▶ Questions to answer:
A - According to the Teenage Cancer Trust appeal text, how much has Aldi UK pledged to match?
B - Print the Teenage Cancer Trust appeal text, starting at "Your support for" and ending at "people with cancer.".
C - Carry on the Teenage Cancer Trust appeal text from its last sentence.
====== Selected text ======
I’ve had the privilege of meeting just a few of the inspirational young people the charity works with, and the incredible Teenage Cancer Trust staff supporting them - I’ve seen how the work they do helps young people through some unimaginably hard times.
Your support for the BBC Lifeline Appeal will help Teenage Cancer Trust reach young people in need, allowing them be treated on units where wonderful friendships are forged, and helped by specialist nurses and youth support teams, who are there for them throughout their difficult journey. Aldi UK have generously pledged to match the first £20,000 raised through the appeal, which means that the value of your gift could be doubled. Together, we will ensure that no young person faces cancer alone.
2020 has been a tough year for Teenage Cancer Trust. When COVID-19 hit, we suddenly lost around half of our income, and are set to lose more than £5million in funding this year. But whatever the crisis we won’t stop, and can’t stop, being there for young people with cancer.
====== Extracted records ======
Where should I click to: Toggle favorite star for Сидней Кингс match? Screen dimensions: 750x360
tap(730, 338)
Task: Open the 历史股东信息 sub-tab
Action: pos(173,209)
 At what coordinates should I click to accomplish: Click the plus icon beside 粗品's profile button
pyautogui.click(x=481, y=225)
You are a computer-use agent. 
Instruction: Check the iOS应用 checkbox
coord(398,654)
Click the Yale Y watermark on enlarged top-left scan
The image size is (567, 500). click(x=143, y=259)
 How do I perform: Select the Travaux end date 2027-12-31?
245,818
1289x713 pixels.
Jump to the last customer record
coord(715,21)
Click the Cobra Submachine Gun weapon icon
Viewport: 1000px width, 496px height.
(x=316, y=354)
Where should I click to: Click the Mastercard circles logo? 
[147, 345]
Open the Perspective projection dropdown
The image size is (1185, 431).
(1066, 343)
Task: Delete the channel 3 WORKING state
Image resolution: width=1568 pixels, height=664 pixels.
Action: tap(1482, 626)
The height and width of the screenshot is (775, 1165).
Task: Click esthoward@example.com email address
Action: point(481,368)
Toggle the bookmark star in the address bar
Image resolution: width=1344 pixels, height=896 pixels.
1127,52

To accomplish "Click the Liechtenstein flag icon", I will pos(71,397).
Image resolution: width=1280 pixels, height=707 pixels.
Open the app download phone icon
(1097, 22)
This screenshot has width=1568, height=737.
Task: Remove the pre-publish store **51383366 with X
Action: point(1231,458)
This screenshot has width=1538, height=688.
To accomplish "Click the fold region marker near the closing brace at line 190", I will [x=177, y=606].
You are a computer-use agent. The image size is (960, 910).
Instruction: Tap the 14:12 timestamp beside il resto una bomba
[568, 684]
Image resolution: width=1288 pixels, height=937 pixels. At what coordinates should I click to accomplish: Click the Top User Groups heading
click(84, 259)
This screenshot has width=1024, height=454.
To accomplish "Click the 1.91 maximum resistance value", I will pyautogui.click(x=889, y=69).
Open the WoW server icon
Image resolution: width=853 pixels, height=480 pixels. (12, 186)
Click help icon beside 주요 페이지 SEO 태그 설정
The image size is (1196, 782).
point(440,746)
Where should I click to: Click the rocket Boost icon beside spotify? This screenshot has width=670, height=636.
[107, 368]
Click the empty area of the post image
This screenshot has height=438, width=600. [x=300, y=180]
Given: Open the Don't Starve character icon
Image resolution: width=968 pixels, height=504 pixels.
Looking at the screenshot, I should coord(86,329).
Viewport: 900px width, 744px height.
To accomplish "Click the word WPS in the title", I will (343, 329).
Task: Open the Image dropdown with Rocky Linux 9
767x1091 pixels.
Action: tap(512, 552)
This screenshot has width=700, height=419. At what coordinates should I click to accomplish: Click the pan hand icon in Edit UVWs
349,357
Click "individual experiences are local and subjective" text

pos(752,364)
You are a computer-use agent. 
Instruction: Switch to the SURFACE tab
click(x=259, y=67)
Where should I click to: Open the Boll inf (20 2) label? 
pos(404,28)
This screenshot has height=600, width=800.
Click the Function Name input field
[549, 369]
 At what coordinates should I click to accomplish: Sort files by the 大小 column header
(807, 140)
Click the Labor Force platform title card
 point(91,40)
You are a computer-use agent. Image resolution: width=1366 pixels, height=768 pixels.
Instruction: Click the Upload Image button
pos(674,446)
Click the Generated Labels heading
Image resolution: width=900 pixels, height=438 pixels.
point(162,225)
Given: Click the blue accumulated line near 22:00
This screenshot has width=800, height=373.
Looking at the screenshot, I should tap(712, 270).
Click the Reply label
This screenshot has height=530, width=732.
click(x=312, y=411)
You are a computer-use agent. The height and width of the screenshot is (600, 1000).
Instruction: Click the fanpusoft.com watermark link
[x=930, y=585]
======
▶ Answers by item number:
A - The first £20,000 raised through the appeal.

B -
Your support for the BBC Lifeline Appeal will help Teenage Cancer Trust reach young people in need, allowing them be treated on units where wonderful friendships are forged, and helped by specialist nurses and youth support teams, who are there for them throughout their difficult journey. Aldi UK have generously pledged to match the first £20,000 raised through the appeal, which means that the value of your gift could be doubled. Together, we will ensure that no young person faces cancer alone.
2020 has been a tough year for Teenage Cancer Trust. When COVID-19 hit, we suddenly lost around half of our income, and are set to lose more than £5million in funding this year. But whatever the crisis we won’t stop, and can’t stop, being there for young people with cancer.

C -
Cerys was diagnosed with Osteosarcoma, a form of bone cancer, in January 2019 when she was just 13 years old. She went through intensive chemotherapy treatment which caused some terrible side effects, including acute liver failure. She had her leg amputated above the knee to give her the best chance of recovery.
Cerys was treated on Teenage Cancer Trust unit’s at Birmingham Children’s Hospital, where she was supported by Youth Support Coordinator, Julie. Julie helped Cerys to meet other young people going through treatment, organising all sorts of events and social activities. She also helped Cerys to deal with the emotional impact of her treatment and was there to talk about difficult subjects like the impact of treatment on her fertility.
Julie has continued to be there for Cerys even after she finished treatment in December 2019. During the pandemic, she has been organising virtual Zoom events to help Cerys stay connected to other young people.
Sue and James
Sue’s son James was diagnosed with Osteosarcoma, a form of bone cancer, in 2017 when he was 21. Sadly, he died in November 2019.
Sue said: “He went through months of treatment on Teenage Cancer Trust’s unit at The Freeman in Newcastle, and had his right arm and shoulder amputated.”
On the unit, James and Sue and were introduced to Teenage Cancer Trust nurse Nicola. She was always on hand to answer any questions about James’s treatment and side effects and made his experience as comfortable as possible.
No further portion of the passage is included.